> _What is required_: Search the records for the string "agent" and return each line that has it.

[Data extracted from a collection]

_ _ _

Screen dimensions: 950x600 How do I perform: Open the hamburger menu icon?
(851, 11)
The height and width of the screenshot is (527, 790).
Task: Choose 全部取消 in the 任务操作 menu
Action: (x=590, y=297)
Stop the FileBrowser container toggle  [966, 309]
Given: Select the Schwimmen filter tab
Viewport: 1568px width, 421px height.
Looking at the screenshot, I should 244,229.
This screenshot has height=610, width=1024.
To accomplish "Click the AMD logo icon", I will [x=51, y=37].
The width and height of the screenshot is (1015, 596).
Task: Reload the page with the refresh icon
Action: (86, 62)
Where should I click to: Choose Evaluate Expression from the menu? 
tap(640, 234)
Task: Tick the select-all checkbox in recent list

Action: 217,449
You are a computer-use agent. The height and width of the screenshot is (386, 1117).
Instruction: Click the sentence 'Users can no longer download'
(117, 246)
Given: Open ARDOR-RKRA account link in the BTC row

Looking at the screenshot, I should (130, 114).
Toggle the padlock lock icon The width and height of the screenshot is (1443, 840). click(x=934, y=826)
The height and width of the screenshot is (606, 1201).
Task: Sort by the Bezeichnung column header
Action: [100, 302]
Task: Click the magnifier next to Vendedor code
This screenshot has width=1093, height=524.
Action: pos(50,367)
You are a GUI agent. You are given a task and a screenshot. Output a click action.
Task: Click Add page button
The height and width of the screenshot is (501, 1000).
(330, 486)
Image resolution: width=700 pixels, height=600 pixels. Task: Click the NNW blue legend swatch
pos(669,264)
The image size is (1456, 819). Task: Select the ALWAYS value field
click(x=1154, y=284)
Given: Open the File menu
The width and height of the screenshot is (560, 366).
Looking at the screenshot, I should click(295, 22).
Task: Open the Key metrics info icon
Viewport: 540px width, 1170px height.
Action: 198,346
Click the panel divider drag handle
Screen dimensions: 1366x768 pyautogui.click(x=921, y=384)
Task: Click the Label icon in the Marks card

_ _ _

> _Answer section_:
You are a computer-use agent. The height and width of the screenshot is (386, 1117).
You are a GUI agent. You are given a task and a screenshot. Output a click action.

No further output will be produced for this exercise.